November 11, 2018

The Plaza's Early History


Before the Courthouse was built,
the Plaza fielded baseball games.
As Robert Groom plotted out Prescott and created the Plaza in the middle of downtown, it wasn't necessarily meant for the county courthouse. The first courthouse was located on the street facing the plaza.

Instead, it was left as an open public space and its uses were many and varied.

The first community use of the Plaza was the Fourth of July celebration in 1864. On July 2nd, a flagpole standing 14 and a half stories tall was erected "in the southeast corner (across from the present downtown post office) of a Plaza covered with pines and junipers," and on the 4th, "the Stars and Stripes were first thrown to the breeze."

"Prescott was only thirty-five days old, born at the May 30th meeting of Governor Goodwin and his staff." It was estimated that 400 men, mostly miners, came into town to celebrate. 

A month later, an artesian well was successfully dug on the Plaza providing fresh water for those in need. By September, the newspaper reported that “fruit is beginning to become quite plentiful. We see the plaza full of boys selling apricots.”

In Prescott's earliest days, lodging was both scarce and expensive. Many travelers simply pitched camp in the Plaza during their visit and were welcome to do so.

The early Plaza was often the scene for baseball games. One match pitted the boys from Prescott versus a strong, well-practiced team from the Verde Valley. Verde won the lop-sided contest by the ridiculous score of 66 to 27.

The outfield must have been toward the north side of the Plaza. When one of the Verde boys clubbed the ball especially hard, the paper cracked that it must have landed "in Sam Miller's meadow," (that's Miller Valley today.)

In another "match" game on the Plaza, an "all-star" team called the Prescott Champions faced off against the boys from Fort Whipple. Whipple won that contest 47 to 21. The hometown paper lamented that Prescott simply had to spend more time practicing.

3 early accounts of Prescott revealing its growth from a mining camp to an all-American community in seven short years.

In March 1867, the public place was nearly purloined. "We are sorry to announce the arrival of the notorious and vagabond called 'squatter' in our devoted town…but it appears, from some mysterious cause, a party of man, mostly strangers in our country, have deliberately located or ‘jumped' our town plaza, and are now proceeding to take and fence it in,” the paper proclaimed.

The plot brought both disgust and consternation. 84 prominent citizens signed a petition demanding the jumpers “desist from further operations."

“We will once again proffer a word of advice to the jumpers,” the paper wrote. “Take your post and rails to some other locality, where, if you desire to cultivate ground you can get a legitimate title to it for a mere trifle--not one quarter the cost of litigation which is sure to follow your recent operation."

Indeed, litigation did follow which Prescott happily won.

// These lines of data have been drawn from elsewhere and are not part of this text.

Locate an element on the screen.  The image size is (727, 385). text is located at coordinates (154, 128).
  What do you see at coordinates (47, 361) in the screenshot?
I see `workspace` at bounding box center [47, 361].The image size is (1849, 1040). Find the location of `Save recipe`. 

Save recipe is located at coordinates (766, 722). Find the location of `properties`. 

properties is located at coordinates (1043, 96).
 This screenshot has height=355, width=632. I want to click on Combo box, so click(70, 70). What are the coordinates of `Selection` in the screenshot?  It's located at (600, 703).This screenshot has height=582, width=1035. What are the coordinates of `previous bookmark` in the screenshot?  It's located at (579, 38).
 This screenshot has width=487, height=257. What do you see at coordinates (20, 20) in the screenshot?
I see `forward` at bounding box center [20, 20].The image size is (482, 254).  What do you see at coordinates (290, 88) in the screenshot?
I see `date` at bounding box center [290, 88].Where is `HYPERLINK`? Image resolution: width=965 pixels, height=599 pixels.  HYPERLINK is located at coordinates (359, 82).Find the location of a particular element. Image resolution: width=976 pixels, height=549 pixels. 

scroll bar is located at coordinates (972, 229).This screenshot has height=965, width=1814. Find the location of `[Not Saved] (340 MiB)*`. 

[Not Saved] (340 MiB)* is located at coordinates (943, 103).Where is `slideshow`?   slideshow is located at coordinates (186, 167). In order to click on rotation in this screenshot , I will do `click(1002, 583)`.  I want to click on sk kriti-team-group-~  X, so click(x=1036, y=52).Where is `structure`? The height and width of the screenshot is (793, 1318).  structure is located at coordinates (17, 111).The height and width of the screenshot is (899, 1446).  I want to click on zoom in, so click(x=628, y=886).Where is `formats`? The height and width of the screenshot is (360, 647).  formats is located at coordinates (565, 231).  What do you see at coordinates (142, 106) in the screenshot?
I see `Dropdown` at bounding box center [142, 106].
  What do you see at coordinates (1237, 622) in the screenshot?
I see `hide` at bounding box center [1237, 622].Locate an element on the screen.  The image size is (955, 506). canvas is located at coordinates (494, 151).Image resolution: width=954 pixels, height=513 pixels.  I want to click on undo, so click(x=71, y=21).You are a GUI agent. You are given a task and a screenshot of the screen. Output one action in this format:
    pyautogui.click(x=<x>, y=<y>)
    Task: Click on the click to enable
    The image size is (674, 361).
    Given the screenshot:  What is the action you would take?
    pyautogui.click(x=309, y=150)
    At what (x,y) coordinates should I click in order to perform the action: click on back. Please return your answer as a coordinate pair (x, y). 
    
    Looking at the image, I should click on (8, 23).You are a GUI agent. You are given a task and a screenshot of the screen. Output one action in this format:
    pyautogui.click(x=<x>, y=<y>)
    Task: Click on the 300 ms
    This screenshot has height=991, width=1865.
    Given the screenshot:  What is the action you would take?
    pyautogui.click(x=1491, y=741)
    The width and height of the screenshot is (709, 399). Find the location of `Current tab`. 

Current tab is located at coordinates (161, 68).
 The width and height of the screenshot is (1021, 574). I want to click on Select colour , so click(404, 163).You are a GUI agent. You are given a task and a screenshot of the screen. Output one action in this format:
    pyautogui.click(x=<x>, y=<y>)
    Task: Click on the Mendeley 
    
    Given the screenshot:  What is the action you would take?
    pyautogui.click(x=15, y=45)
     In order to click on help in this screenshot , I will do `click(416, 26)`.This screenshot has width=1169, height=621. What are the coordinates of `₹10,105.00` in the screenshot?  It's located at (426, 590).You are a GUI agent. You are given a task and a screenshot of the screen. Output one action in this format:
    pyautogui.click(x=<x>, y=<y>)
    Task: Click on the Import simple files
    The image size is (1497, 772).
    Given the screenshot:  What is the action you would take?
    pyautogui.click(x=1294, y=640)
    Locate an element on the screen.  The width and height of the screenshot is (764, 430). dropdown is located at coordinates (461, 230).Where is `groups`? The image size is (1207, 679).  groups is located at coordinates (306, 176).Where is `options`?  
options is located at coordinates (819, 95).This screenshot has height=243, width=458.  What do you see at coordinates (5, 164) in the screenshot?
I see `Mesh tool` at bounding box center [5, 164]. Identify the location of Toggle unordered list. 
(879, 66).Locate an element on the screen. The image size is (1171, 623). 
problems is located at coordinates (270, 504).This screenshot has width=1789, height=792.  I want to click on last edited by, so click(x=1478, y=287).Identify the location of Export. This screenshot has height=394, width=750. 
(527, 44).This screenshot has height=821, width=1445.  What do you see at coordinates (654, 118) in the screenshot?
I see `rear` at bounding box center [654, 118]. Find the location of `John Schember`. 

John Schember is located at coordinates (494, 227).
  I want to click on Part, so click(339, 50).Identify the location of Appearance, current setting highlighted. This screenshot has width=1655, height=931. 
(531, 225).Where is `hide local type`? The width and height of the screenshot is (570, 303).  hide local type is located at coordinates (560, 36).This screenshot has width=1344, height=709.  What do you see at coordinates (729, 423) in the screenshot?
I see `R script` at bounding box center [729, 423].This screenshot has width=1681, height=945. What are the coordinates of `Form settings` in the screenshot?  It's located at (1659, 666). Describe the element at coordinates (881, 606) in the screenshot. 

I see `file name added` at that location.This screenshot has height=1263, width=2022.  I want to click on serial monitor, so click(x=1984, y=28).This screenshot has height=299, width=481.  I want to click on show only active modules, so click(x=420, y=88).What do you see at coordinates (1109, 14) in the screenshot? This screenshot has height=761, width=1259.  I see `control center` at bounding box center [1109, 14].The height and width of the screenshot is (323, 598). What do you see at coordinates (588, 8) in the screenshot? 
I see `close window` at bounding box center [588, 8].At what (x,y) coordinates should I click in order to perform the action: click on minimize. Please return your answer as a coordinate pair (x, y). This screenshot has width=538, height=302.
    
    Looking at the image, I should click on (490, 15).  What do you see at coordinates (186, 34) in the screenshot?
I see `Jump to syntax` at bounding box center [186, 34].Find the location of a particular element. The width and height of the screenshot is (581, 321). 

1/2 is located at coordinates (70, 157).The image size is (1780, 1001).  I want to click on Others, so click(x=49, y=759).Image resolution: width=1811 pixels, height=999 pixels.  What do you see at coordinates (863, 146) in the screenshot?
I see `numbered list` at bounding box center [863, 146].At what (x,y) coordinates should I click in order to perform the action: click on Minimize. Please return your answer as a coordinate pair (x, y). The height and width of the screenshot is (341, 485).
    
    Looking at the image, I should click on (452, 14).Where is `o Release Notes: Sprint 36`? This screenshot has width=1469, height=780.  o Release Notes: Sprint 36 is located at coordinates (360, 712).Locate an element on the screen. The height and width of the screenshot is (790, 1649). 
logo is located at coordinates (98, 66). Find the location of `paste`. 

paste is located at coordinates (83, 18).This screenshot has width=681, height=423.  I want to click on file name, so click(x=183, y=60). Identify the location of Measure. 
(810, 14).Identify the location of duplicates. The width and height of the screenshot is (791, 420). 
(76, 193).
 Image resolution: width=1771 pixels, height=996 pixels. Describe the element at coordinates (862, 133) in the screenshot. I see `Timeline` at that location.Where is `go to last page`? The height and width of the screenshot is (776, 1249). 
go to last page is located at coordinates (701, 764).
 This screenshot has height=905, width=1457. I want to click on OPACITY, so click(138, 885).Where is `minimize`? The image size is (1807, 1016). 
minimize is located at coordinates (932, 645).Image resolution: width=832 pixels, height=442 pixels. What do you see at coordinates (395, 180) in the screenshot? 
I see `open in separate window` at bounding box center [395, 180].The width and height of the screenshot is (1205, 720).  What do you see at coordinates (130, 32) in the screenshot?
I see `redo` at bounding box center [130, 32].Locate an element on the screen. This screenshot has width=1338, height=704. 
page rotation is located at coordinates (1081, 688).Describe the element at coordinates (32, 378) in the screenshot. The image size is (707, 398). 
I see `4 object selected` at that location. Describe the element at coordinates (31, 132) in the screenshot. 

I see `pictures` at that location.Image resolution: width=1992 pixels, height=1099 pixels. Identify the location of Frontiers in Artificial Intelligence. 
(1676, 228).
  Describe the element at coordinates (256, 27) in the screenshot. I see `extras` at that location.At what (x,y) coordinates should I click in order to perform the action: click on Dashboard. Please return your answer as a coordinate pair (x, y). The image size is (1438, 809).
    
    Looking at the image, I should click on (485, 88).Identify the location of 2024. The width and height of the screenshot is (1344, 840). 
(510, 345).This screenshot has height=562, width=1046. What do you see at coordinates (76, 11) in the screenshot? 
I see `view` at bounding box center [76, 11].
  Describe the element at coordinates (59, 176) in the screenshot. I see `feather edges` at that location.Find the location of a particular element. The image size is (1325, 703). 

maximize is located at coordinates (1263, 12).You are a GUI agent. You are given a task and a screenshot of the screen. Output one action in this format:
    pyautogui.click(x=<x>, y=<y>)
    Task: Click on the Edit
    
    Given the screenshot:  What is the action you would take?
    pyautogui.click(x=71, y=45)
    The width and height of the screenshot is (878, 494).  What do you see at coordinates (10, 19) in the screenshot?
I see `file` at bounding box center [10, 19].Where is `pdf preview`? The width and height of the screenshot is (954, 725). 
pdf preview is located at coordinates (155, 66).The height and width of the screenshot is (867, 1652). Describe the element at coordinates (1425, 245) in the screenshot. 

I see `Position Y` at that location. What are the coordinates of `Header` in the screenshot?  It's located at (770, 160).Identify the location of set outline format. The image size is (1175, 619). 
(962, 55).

By December, the last remains of the squatter's "improvements" were hauled away. 

From the late 1860s to the early 1870s, people were allowed to plant personal gardens in the plaza. Documented crops included watermelon and corn. “The patch of corn growing in Judge Berry’s garden, on the east side of the plaza, is worth looking at, it is so tall and vigorous,” the paper declared. Considering it endured three frosts, the paper attributed the judge's success to his constant weeding.

Band concerts were a regular feature, most often featuring Ft. Whipple's band. Indeed, these were so popular that by 1875 a bandstand was constructed there.

The early history of Arizona's first Masonic Lodge located in Prescott highlighting Morris Goldwater's role.

The first grass planted on the Plaza was by Bucky O'Neill when he received 100 pounds of Bermuda grass from the Department of Agriculture in April 1890. Two years later, it was put to good use when “permission (was) given the Lawn Tennis Club...to use a section of ground on the Southeast corner of the plaza."

“Deputy Recorder Tritle is looking joyously ahead to the opening of the lawn tennis grounds on the plaza,” the paper reported, “when a fine form beckoned in a neat striped suit of regulation tennis clothes will be shown to great advantage.”

Lawn tennis was quite popular in Prescott, with a club that was already well-established in 1887. The sport also doubled as a social mixer. The newspaper explained that the game "provide(d) some source of amusement for the social enjoyment of our young men and maidens. The game of Lawn Tennis has met with remarkable success in the East, being beyond doubt the most popular of all outdoor sports, enjoyed alike by both sexes.”

The second or "Old Courthouse" took center stage when it was built in 1878 and people began referring to the public area as "the Courthouse Plaza." Although some have mistakenly taken to calling the rectangular-shaped Plaza "the square," it never was called that in the past.

As time went on, the Plaza grew rich in history hosting both annual and special events. In 1909, President Taft spoke there. The Plaza also saw the launching of Barry Goldwater's and John McCain's Republican presidential campaigns. 

It will undoubtedly remain a beloved Prescott icon for the foreseeable future.